Fetch HTML table with comprehensive error handling.
Args:
url: Target URL
table_index: Which table to return (default: 0)
match: Regex pattern to filter tables
timeout: Request timeout in seconds
Returns:
DataFrame or None
"""
try:
# Fetch with timeout
response = requests.get(url, timeout=timeout)
response.raise_for_status()
# Parse tables
tables = pd.read_html(
response.text,
match=match,
flavor='lxml' # Explicitly specify parser
)
if not tables:
print(f"No tables found at {url}")
return None
if table_index >= len(tables):
print(f"Table index {table_index} out of range.
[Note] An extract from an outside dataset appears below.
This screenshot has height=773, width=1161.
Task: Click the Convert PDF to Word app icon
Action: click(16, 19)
Found {len(tables)} tables.")
return None
return tables[table_index]
except RequestException as e:
print(f"Network error: {e}")
return None
except ValueError as e:
print(f"Parsing error: {e}")
return None
except Exception as e:
print(f"Unexpected error: {e}")
return None
# Usage
df = fetch_table_from_url(
'https://en.wikipedia.org/wiki/List_of_S%26P_500_companies',
match='Symbol'
)
if df is not None:
print(f"Successfully loaded {len(df)} rows")
Data Type Conversion and Cleaning
HTML tables contain string data by default. Convert types explicitly for numerical operations.
import pandas as pd
import numpy as np
url = 'https://www.ssa.gov/oact/babynames/decades/century.html'
tables = pd.read_html(url)
names_df = tables[0]
# Remove commas from numbers
if 'Number' in names_df.columns:
names_df['Number'] = names_df['Number'].str.replace(',', '').astype(int)
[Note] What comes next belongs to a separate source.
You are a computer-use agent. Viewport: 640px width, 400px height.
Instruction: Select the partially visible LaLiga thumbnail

# Handle percentage strings
if 'Percent' in names_df.columns:
names_df['Percent'] = names_df['Percent'].str.rstrip('%').astype(float) / 100
# Convert rank to integer, handling non-numeric values
names_df['Rank'] = pd.to_numeric(names_df['Rank'], errors='coerce')
# Remove rows where conversion failed
names_df = names_df.dropna(subset=['Rank'])
names_df['Rank'] = names_df['Rank'].astype(int)
print(names_df.dtypes)
print(names_df.head())
Advanced Parsing with Multiple Tables
When pages contain multiple related tables, process them together for comprehensive analysis.
import pandas as pd
def extract_financial_tables(url):
"""Extract and combine multiple financial tables."""
tables = pd.read_html(url)
result = {}
for idx, table in enumerate(tables):
# Identify table by content
if 'Revenue' in str(table.columns):
result['income_statement'] = table
elif 'Assets' in str(table.columns):
result['balance_sheet'] = table
elif 'Operating Activities' in str(table.values):
result['cash_flow'] = table
return result
# Process multiple tables
url = 'https://example.com/financial-statements'
financial_data = extract_financial_tables(url)
if 'income_statement' in financial_data:
income = financial_data['income_statement']
# Clean and process
income.columns = income.columns.str.strip()
print(income.head())
Performance Optimization for Multiple URLs
When scraping multiple pages, implement rate limiting and caching to avoid overwhelming servers.
import pandas as pd
import time
from functools import lru_cache
@lru_cache(maxsize=100)
def cached_read_html(url):
"""Cache results to avoid redundant requests."""
return pd.read_html(url)
def batch_fetch_tables(urls, delay=1.0):
"""
Fetch tables from multiple URLs with rate limiting.
Args:
urls: List of URLs to process
delay: Seconds to wait between requests
Returns:
Dictionary mapping URLs to DataFrames
"""
results = {}
for url in urls:
try:
tables = cached_read_html(url)
results[url] = tables[0] if tables else None
time.sleep(delay) # Rate limiting
except Exception as e:
print(f"Failed to fetch {url}: {e}")
results[url] = None
return results
# Usage
urls = [
'https://example.com/page1',
'https://example.com/page2',
'https://example.com/page3'
]
data = batch_fetch_tables(urls, delay=2.0)
valid_data = {k: v for k, v in data.items() if v is not None}
print(f"Successfully fetched {len(valid_data)}/{len(urls)} tables")
The read_html() function provides a streamlined approach to web scraping tabular data without manual HTML parsing. Combine it with proper error handling, data validation, and type conversion for production-ready data pipelines.